▶ [Objective]: Please scale the listing from the line containing "Where should I click to: Click" through the line containing "[x=333, y=1297]", both lines included, and write those lines out again with their requests. Multiply every coordinate in the answers by 2.45 and round to whole numbers, with halves rounded up, and leave the pictures out.

▶ [The data]:
● ● ● ● ● ● ●

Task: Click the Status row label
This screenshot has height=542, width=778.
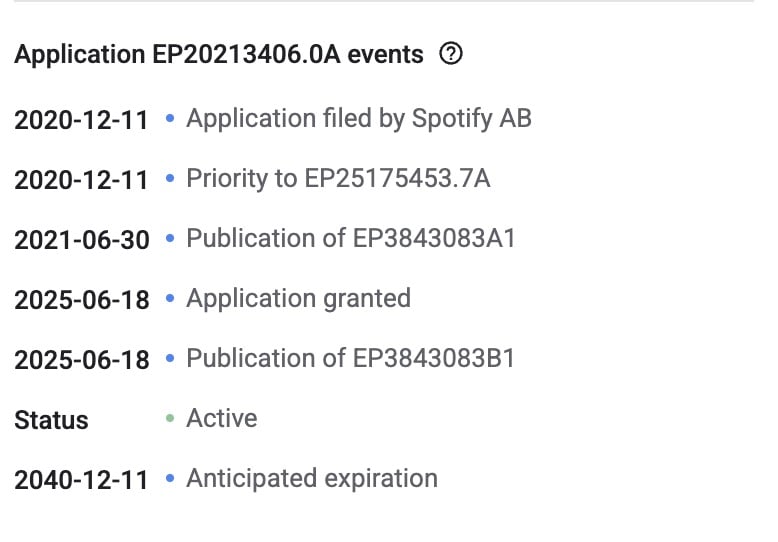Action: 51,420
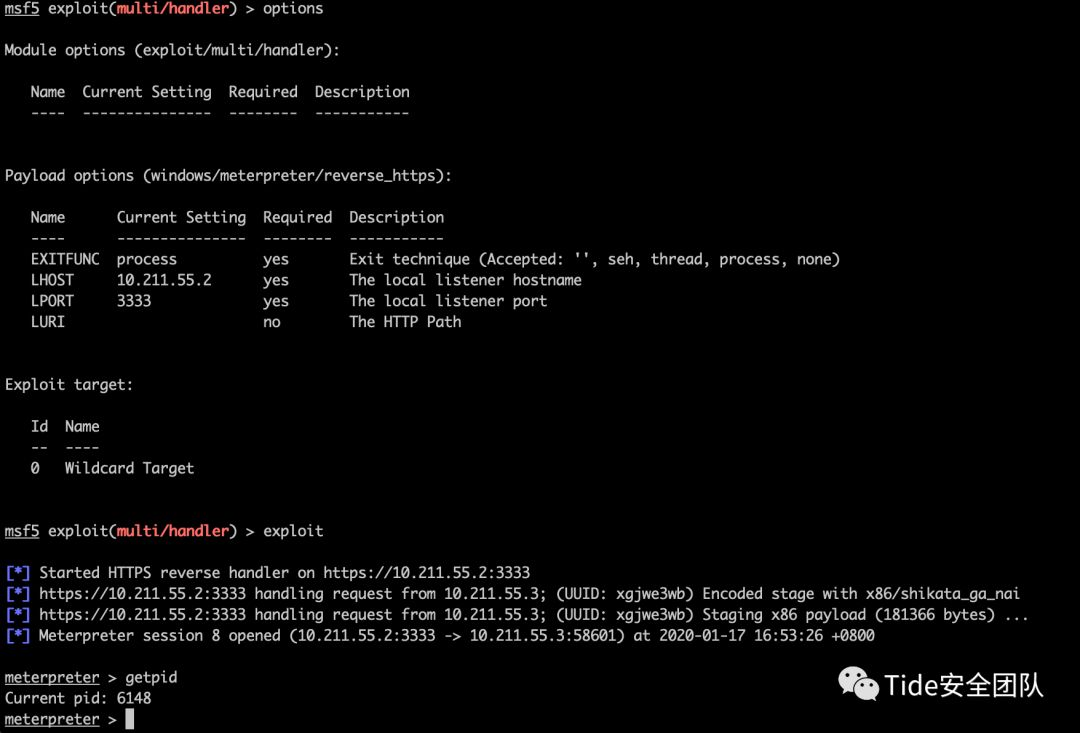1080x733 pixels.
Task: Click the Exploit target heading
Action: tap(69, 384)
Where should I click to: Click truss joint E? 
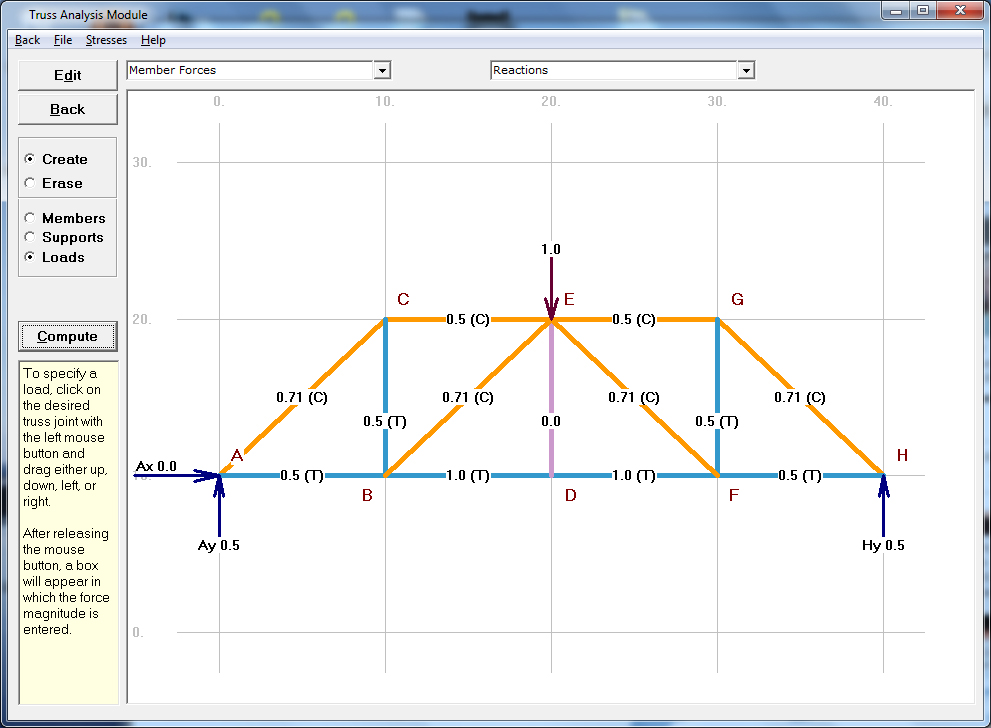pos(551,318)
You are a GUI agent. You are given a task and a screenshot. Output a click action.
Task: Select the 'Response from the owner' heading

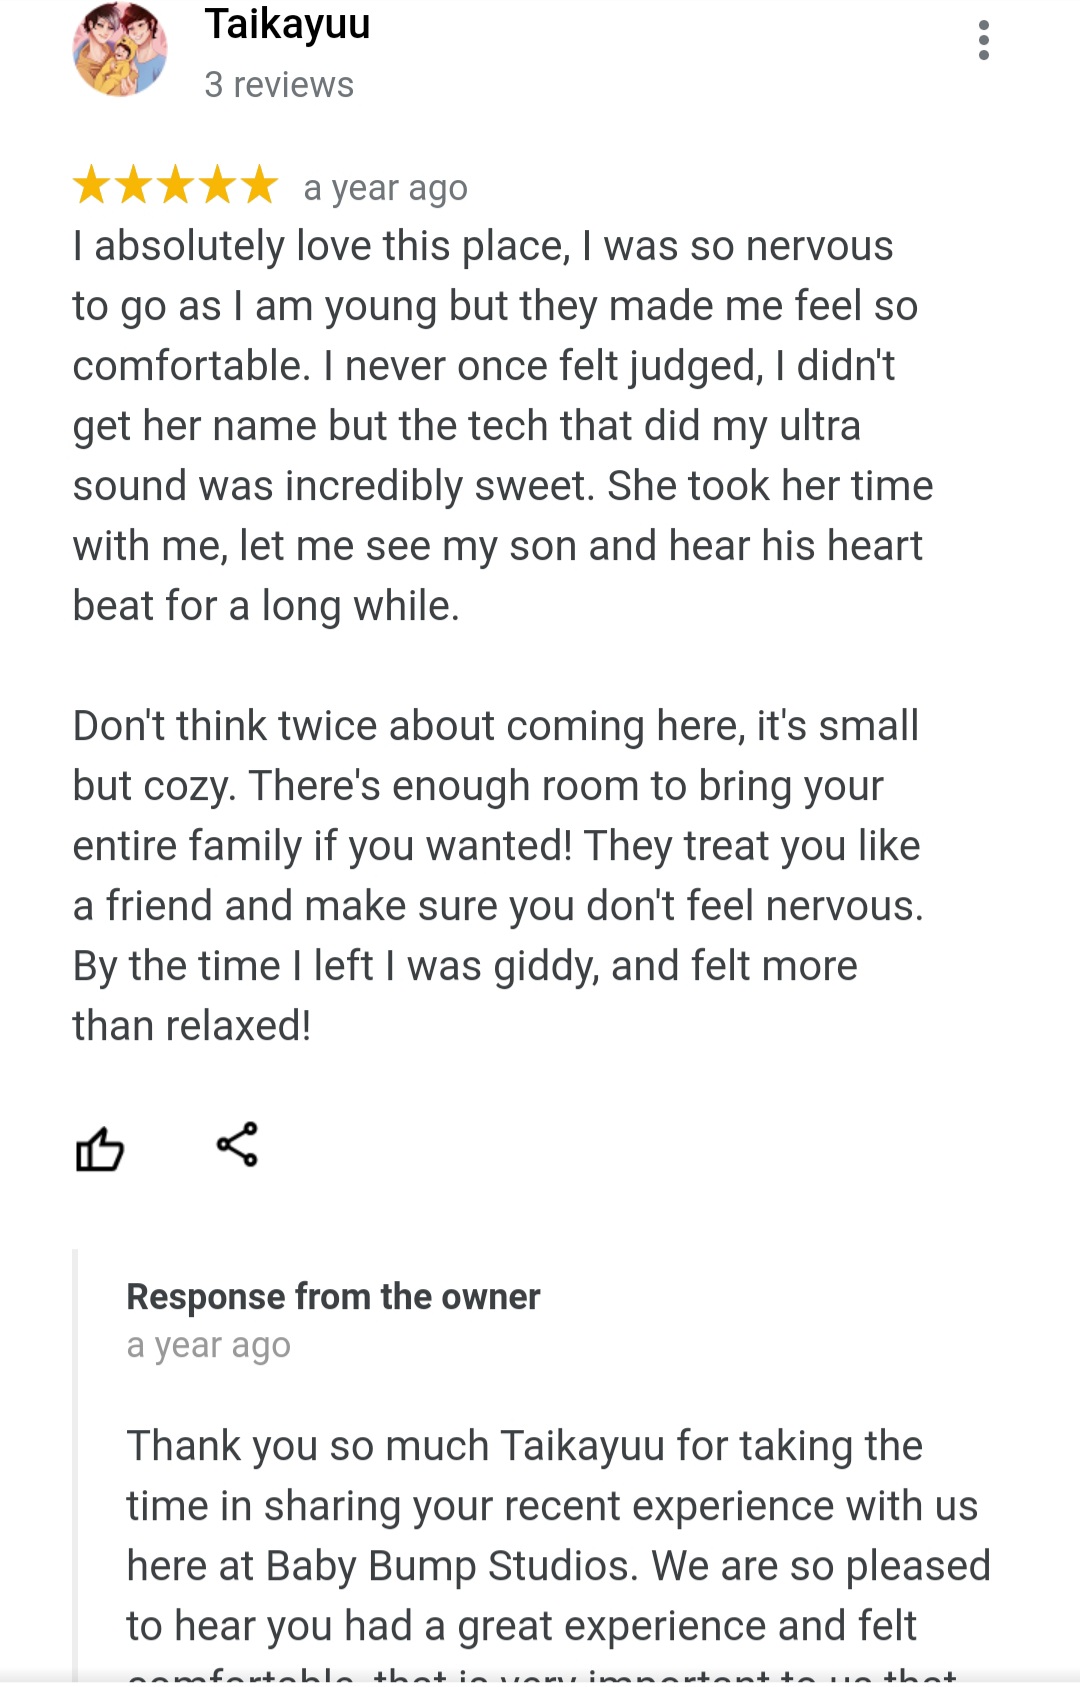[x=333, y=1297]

● ● ● ● ● ● ●

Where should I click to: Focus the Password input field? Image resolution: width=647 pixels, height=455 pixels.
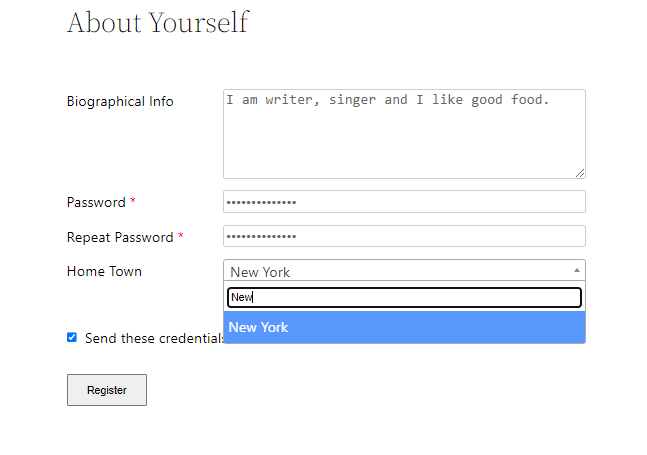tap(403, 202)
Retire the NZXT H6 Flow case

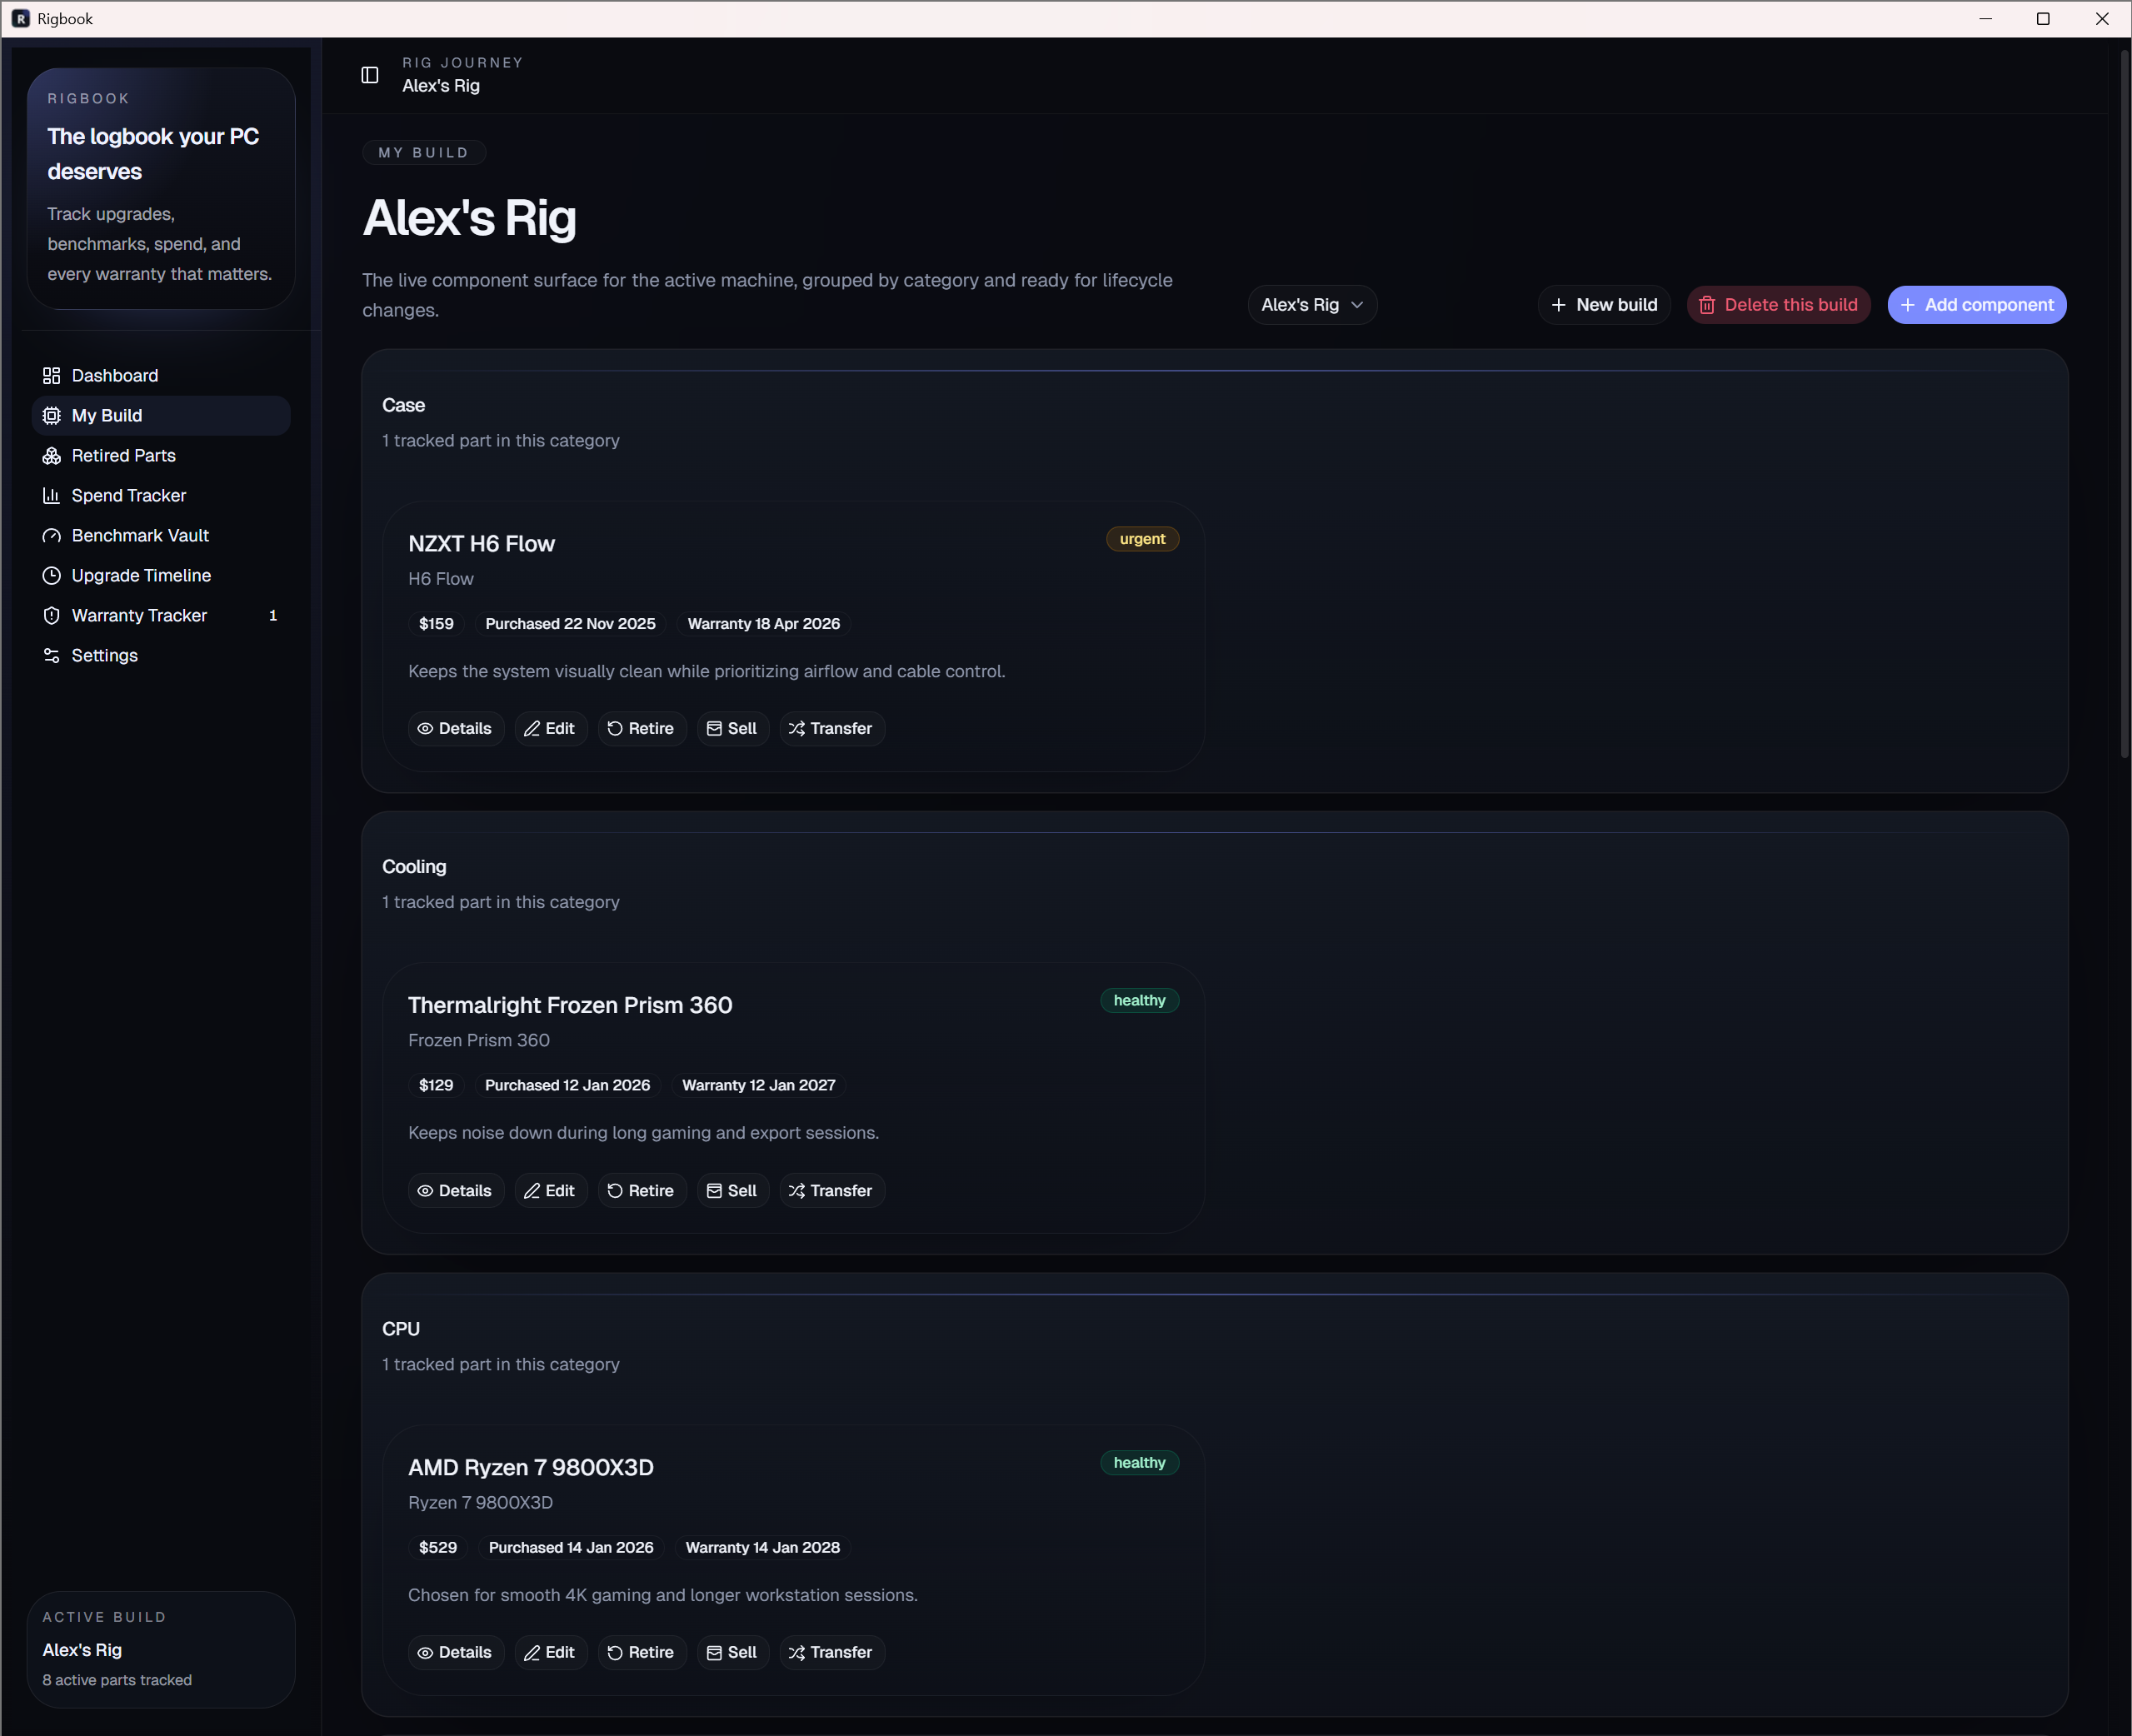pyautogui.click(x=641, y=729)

● ● ● ● ● ● ●

▶ [Solution]:
Where should I click to: Click truss joint E? 
pos(1350,779)
You are a GUI agent. You are given a task and a screenshot. Output a click action.
Task: Select the 'Response from the owner' heading

[x=816, y=3178]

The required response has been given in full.